Chapter 2. Who Was Alexis de Tocqueville? [00:08:36]

But before going on, let me ask, who was Alexis de Tocqueville? Let me tell you something about him. Tocqueville was born in 1805 into a Norman family from the north of France, from Normandy, with an ancient lineage. The Tocqueville estate still stands today and is owned still in the hands of members of the Tocqueville family. I know because I visited it a couple of summers ago and met his heirs although they are not actually the heirs of him directly. Tocqueville and his wife had no children. They belonged to one of the brothers’ side of the family but absolutely charming people, exactly what you’d think French aristocrats would be like, all charm and grace, wonderful hosts. And Tocqueville was deeply attached to his ancestral home. In a letter from 1828, one of my favorite Tocqueville letters, he wrote to a friend, “Here I am,” after returning from a trip abroad, a trip away, “Here I am, finally at Tocqueville,” referring to the home simply by the family name. “I am finally at Tocqueville in my family’s old, broken down ruin. At a league’s distance I can see the harbor where William the Conqueror set sail for England. I am surrounded by Normans whose names figure among the conquerors. All of this I have to confess tickles my heart.”

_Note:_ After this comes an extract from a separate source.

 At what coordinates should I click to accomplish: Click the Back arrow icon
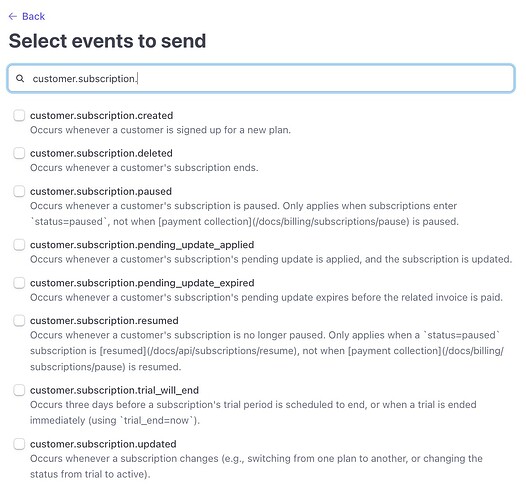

So he comes from a line of people who trace their ancestry back to the Norman conquest and have been in that part of France for centuries. In fact, the Tocqueville home is a short drive away from the Normandy beach where the big D Day invasion took place during World War II. It’s a miracle that the home still survives. Tocqueville’s parents had been arrested during the French Revolution and were held in prison for almost a year and only the fall of Robespierre in 1794 saved them from execution. The young Tocqueville was born under the Napoleonic dynasty and spent his formative years, his adolescence and his school years, under the most conservative, if not to say reactionary, circles of post revolutionary France. Tocqueville studied law in Paris and during this time he made the acquaintance and friendship of another young aristocrat by the name of Gustave de Beaumont. And in 1830, for reasons that are not altogether clear, when he was 25 or so, in 1830, the two men received a commission from the new government of Louis Philippe, King Louis Philippe, to go to the United States to study the prison system there.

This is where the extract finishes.